Configure Quantization¶
Quantization Algorithm¶
The default quantization algorithm used in MLC-LLM is grouping quantization method discussed in the papers The case for 4-bit precision: k-bit Inference Scaling Laws and LUT-GEMM: Quantized Matrix Multiplication based on LUTs for Efficient Inference in Large-Scale Generative Language Models.
Quantization Mode¶
In MLC-LLM we use a short code that indicates the quantization mode to use. MLC-LLM supports both weight-only quantization and weight-activation quantization.

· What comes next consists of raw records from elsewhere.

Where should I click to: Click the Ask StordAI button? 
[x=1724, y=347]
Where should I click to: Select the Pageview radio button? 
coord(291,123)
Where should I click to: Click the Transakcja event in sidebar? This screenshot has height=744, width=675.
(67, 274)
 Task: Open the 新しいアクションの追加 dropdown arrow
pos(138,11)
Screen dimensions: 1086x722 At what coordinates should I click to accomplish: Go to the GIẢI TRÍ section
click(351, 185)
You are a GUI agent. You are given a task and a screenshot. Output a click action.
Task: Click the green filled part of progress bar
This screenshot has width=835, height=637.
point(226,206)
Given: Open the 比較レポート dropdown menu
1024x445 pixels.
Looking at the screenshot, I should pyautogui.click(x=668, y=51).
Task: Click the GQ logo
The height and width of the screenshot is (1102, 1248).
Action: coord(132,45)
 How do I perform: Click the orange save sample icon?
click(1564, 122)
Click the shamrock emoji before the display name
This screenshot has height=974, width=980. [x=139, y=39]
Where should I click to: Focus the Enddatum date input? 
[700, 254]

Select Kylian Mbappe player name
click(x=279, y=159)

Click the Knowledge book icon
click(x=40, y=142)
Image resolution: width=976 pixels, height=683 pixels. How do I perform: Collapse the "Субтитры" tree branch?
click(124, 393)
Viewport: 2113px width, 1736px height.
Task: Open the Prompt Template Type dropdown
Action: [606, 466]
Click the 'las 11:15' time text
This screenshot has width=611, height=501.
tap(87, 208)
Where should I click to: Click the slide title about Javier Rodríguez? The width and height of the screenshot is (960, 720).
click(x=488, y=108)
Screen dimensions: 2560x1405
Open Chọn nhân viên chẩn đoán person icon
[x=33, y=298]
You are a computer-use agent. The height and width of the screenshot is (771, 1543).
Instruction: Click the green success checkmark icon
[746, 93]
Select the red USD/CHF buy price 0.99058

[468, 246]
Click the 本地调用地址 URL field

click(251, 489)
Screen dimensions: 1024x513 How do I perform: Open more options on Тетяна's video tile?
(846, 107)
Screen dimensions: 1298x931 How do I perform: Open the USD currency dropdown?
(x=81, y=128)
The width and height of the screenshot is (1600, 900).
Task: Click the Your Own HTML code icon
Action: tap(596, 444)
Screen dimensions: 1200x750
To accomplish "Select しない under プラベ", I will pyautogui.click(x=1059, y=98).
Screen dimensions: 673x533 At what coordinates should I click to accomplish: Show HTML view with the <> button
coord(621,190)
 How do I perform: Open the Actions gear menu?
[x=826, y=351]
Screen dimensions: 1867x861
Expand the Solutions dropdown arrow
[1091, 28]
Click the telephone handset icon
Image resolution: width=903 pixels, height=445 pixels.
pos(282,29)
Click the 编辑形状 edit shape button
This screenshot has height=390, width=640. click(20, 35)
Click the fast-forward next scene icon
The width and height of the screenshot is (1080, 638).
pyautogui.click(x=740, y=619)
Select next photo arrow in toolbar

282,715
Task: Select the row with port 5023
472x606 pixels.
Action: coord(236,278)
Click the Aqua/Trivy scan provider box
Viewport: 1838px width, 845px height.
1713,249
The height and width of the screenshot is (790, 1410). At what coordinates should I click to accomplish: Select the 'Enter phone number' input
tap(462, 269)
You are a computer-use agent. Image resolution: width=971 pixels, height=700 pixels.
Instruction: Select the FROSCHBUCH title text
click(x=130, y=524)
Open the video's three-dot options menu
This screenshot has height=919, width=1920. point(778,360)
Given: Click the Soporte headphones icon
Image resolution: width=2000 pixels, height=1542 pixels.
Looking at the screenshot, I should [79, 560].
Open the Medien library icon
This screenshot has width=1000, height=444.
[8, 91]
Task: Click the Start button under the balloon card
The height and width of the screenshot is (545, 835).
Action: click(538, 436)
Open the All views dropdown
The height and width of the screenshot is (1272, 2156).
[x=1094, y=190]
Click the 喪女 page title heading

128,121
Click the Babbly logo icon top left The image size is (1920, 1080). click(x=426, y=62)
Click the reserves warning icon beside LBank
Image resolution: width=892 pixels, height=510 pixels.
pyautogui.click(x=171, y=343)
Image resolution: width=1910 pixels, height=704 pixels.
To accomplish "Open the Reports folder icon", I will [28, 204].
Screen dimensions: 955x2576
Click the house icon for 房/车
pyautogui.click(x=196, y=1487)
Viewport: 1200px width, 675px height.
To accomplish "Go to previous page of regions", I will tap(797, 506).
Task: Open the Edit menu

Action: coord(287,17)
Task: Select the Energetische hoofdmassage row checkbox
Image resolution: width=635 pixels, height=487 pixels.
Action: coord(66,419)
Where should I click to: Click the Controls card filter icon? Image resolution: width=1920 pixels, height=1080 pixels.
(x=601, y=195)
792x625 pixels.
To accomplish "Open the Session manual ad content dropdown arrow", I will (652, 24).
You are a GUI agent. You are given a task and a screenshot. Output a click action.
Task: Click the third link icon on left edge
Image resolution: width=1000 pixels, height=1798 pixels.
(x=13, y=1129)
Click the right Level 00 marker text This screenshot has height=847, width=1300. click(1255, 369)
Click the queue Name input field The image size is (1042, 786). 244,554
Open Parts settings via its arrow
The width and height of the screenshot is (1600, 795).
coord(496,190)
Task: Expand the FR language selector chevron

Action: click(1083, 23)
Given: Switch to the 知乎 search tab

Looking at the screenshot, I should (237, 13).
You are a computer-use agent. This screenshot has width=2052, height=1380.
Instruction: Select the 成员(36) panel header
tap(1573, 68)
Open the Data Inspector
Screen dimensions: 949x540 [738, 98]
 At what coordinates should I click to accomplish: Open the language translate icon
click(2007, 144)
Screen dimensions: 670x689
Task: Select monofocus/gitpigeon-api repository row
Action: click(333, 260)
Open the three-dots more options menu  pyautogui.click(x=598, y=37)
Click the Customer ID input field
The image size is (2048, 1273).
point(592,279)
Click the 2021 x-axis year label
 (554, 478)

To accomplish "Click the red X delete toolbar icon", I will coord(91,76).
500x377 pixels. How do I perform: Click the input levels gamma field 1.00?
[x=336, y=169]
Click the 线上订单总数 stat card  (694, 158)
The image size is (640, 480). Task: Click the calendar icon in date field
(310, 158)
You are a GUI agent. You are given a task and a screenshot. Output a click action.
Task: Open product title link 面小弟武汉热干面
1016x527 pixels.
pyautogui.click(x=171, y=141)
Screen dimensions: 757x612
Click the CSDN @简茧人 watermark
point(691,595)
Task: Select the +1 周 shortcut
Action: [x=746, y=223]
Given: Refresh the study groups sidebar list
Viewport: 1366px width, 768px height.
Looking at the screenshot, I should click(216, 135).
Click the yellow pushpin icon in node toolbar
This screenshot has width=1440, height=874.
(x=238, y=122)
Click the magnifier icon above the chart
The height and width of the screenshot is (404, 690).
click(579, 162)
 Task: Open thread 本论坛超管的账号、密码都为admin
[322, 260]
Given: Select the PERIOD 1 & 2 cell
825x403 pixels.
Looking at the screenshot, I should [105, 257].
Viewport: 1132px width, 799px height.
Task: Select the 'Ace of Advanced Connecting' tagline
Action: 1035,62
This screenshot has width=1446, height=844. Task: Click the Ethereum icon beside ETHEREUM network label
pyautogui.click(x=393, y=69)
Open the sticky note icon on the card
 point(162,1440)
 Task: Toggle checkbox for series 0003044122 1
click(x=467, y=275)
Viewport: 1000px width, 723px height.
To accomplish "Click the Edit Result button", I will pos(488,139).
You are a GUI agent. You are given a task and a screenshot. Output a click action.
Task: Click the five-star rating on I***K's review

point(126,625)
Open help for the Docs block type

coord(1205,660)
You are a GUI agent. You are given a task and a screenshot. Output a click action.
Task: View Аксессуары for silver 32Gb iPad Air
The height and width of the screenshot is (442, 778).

For the weight-only quantization, he format of the code is qAfB(_id)
, where A
represents the number
of bits for storing weights and B
represents the number of bits for storing activations.
The _id
is an integer identifier to distinguish different quantization algorithms (e.g. symmetric, non-symmetric, AWQ, etc).
Currently, available options are: q0f16
, q0f32
, q3f16_1
, q4f16_1
, q4f32_1
, and q4f16_awq
(not stable).
For the weight-activation quantization, currently MLC-LLM supports FP8 quantization on CUDA.
The available options are: e4m3_e4m3_f16
and e5m2_e5m2_f16
. In these modes, both weights and activations are quantized to FP8 format.
The output of each layer is in higher precision (FP16) and then requantized to FP8.
Calibration¶
For e4m3_e4m3_f16
quantization, we need to calibrate the quantization parameters for the activations.
The calibration process is done by running the following command:
1. Compile the calibration model¶
We use the same compilation workflow to compile the model in calibration mode.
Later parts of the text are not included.